On October 20, 2025, the Bank of England (BoE), the Financial Conduct Authority (FCA), and the Prudential Regulation Authority (PRA) released a joint publication outlining effective practices for cyber response and recovery. The guidance is intended for all regulated financial firms and financial market infrastructures in the United Kingdom. It stresses that firms must be prepared for severe but plausible cyberattacks. Key recommendations include the ability to restore critical services from immutable backups, the use of segregated recovery facilities to prevent reinfection, and obtaining assurance that critical third-party vendors can meet the firm's recovery objectives. This publication signals a strong regulatory focus on operational resilience in the face of escalating cyber threats.

Regulatory Details

The joint publication is not a new set of rules but rather a collection of observations on good practices seen at the most mature firms. The regulators expect firms of all sizes to consider these principles to enhance their resilience. The core themes are:

1. Assume Severe Disruption: Firms should plan for a scenario where their primary production environment is compromised and untrustworthy. Recovery plans should not assume that any part of the production environment can be safely reused.
2. Recovery Capabilities: The most effective practice is the ability to completely rebuild critical applications and infrastructure in a separate, clean environment. This includes restoring data from backups that are immutable or air-gapped, ensuring they cannot be encrypted or deleted by an attacker.
3. Segregated Environments: Mature firms utilize a separate, segregated recovery facility. This environment must be highly resistant to unauthorized access, particularly from an attacker who has control of the production network.
4. Third-Party Resilience: Firms are explicitly reminded that they cannot outsource their regulatory responsibility.
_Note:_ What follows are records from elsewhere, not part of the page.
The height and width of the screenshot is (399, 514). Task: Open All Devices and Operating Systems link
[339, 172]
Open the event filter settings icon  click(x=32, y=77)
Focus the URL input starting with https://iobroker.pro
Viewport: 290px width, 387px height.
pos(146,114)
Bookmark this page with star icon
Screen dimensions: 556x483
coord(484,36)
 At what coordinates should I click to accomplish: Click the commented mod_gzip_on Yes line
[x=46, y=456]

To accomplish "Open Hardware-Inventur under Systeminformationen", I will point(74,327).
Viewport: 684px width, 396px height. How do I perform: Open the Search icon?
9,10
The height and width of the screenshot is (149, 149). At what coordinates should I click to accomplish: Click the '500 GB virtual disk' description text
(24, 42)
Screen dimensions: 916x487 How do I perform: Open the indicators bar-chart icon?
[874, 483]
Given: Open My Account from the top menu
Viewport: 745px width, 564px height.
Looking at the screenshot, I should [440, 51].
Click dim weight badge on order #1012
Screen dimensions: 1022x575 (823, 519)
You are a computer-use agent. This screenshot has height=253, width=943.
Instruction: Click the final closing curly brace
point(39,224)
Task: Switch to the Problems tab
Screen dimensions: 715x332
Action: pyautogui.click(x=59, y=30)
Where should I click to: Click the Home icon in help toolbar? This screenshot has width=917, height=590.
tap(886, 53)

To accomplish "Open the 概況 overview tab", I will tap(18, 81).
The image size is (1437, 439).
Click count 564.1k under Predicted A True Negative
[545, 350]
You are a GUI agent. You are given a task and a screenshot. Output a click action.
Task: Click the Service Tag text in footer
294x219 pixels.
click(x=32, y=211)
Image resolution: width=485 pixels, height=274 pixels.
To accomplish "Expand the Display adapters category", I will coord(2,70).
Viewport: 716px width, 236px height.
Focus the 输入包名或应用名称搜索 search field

They must conduct due diligence and obtain strong assurances that their critical third-party providers (e.g., cloud service providers) have adequate resilience and can support the firm's recovery time objectives (RTOs).
5. Testing and Communication: Firms must regularly test their recovery plans. This includes testing backup restoration, application rebuilding, and crisis communication channels. Pre-defined communication plans for internal and external stakeholders are essential.

Affected Organizations

The guidance is aimed at all firms regulated by the BoE, FCA, and PRA. This includes banks, building societies, investment firms, insurance companies, and financial market infrastructures (FMIs) operating in the UK. While the observations are drawn from large, complex firms, the regulators state that the underlying principles are applicable to all.

Compliance Requirements

While not a formal regulation, the publication sets a clear expectation for what regulators consider to be effective practice. Firms should be prepared to demonstrate to regulators how they have considered and implemented these principles. Key actions for firms include:

• Reviewing and updating incident response and disaster recovery plans to align with a "rebuild from scratch" scenario.
• Assessing their backup solutions to ensure they are truly immutable or logically air-gapped.
• Evaluating the security and segregation of their recovery environments.
• Initiating discussions with critical third-party vendors to get contractual assurances of their resilience capabilities.
• Scheduling and conducting rigorous, scenario-based tests of their recovery plans.

Impact Assessment

For financial firms, implementing these practices will require significant investment in technology, processes, and personnel. Firms with legacy infrastructure may face challenges in creating truly segregated recovery environments. There will be increased pressure on cloud and managed service providers to offer provable resilience and transparent recovery capabilities. The guidance will likely lead to more stringent third-party risk management programs and tougher contractual negotiations with vendors. Ultimately, this will increase the baseline for operational resilience across the UK financial sector, making it more robust against systemic cyber threats like ransomware.

Compliance Guidance

1. Gap Analysis: Conduct a gap analysis of your current recovery capabilities against the practices outlined in the publication.
2. Backup Strategy Review: Immediately assess your backup architecture. Can an attacker with domain admin rights in your production environment delete or encrypt your backups? If so, they are not sufficiently protected. Prioritize implementing immutability or a true air gap.
3. Third-Party Due Diligence: Update your third-party risk management questionnaire to include specific questions about their recovery capabilities, RTOs, and how they segregate customer environments.
4. Scenario-Based Testing: Move beyond simple backup restoration tests. Conduct a full-scale exercise that simulates the complete loss of your primary data center and assumes the network is compromised. Test your ability to rebuild critical services in your recovery site without relying on anything from the production environment.